High-risk classification is only the start. The work changes depending on whether the organisation is the provider placing the system on the market or putting it into service, a deployer using it under its authority, or another operator in the value chain.
Industry teams should avoid pushing all work to either legal or the vendor. The provider usually owns conformity, technical documentation, quality management, logs under its control, registration, CE marking where required, and corrective actions. The deployer owns use according to instructions, human oversight, monitoring, input data under its control, workplace and affected-person notices where applicable, and some registration or impact-assessment duties.

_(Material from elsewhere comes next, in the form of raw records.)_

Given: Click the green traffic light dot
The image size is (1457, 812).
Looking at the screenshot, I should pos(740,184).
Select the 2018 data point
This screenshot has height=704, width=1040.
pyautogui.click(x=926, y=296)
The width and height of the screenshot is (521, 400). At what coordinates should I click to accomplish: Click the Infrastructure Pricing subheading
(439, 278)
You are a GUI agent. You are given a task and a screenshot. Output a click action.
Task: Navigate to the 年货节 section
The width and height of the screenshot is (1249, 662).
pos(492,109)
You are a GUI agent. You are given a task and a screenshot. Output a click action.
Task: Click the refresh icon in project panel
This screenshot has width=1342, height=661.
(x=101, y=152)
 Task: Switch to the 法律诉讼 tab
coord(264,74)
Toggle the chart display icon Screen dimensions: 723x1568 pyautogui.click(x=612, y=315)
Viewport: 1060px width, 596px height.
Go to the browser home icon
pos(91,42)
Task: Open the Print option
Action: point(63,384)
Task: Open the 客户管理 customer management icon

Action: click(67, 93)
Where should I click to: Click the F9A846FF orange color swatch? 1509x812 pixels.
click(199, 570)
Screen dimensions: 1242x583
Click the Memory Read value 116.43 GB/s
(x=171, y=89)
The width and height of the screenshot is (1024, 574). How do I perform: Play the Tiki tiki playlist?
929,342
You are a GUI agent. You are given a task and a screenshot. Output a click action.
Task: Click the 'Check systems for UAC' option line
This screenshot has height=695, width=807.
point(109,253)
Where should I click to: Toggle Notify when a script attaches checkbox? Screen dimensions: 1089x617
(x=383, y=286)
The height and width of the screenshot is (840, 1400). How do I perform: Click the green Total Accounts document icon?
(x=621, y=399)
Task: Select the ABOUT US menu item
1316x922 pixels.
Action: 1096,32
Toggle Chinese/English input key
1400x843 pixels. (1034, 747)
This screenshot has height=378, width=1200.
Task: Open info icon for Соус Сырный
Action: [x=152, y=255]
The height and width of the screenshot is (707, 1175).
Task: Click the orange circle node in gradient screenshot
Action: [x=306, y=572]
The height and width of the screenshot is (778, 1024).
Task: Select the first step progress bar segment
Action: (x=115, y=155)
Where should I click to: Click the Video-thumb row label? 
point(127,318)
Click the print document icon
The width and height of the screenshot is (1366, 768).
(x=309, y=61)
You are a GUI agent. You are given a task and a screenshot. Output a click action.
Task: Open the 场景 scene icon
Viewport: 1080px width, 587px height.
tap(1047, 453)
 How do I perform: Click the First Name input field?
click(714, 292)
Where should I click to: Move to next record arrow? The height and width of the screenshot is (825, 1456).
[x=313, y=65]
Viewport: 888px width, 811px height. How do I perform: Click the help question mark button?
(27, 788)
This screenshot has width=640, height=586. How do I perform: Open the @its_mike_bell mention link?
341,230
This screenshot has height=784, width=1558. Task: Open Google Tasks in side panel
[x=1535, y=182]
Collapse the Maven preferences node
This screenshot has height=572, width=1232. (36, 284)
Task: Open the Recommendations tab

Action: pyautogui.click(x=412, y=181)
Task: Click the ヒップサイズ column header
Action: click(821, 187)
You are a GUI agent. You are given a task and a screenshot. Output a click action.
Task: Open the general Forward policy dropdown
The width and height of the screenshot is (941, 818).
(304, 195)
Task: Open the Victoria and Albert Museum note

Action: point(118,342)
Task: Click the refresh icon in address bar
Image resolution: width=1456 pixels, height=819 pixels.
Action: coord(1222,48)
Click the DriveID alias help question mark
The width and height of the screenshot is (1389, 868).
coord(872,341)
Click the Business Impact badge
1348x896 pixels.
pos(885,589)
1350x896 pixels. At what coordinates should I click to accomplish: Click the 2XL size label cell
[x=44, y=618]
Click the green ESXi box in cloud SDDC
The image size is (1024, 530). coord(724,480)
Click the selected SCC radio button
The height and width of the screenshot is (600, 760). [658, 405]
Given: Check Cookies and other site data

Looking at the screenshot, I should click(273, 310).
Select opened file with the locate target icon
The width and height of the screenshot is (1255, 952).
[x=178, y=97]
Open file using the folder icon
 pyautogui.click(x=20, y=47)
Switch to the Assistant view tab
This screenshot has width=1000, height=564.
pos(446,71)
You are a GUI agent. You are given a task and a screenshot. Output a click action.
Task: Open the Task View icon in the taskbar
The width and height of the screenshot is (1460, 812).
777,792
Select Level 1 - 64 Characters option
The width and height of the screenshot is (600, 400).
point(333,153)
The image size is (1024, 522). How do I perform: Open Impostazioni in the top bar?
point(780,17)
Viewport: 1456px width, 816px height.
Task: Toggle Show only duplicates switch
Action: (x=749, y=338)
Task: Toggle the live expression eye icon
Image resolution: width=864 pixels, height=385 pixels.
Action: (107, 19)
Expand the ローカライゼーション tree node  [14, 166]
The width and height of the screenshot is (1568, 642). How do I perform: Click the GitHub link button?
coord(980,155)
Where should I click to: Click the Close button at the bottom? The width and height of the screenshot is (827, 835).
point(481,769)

Are all AI tools in banking, HR, healthcare, or education automatically high-risk under the EU AI Act?
No. The AI Act classifies by intended purpose and route, not by industry name alone. A creditworthiness tool, recruitment-screening system, medical-device AI, or admissions-ranking system may be high-risk, while a general drafting assistant or internal analytics tool in the same organisation may fall outside Article 6 high-risk classification unless another AI Act rule applies.
When can an Annex III EU AI Act system be treated as not high-risk?
Article 6(3) allows a non-high-risk result for some Annex III systems that do not pose a significant risk of harm, such as systems limited to narrow procedural, preparatory, improvement, or decision-pattern detection tasks. The provider must document that assessment before market placement or putting into service, register under Article 49(2), and cannot use this route for Annex III systems that perform profiling of natural persons.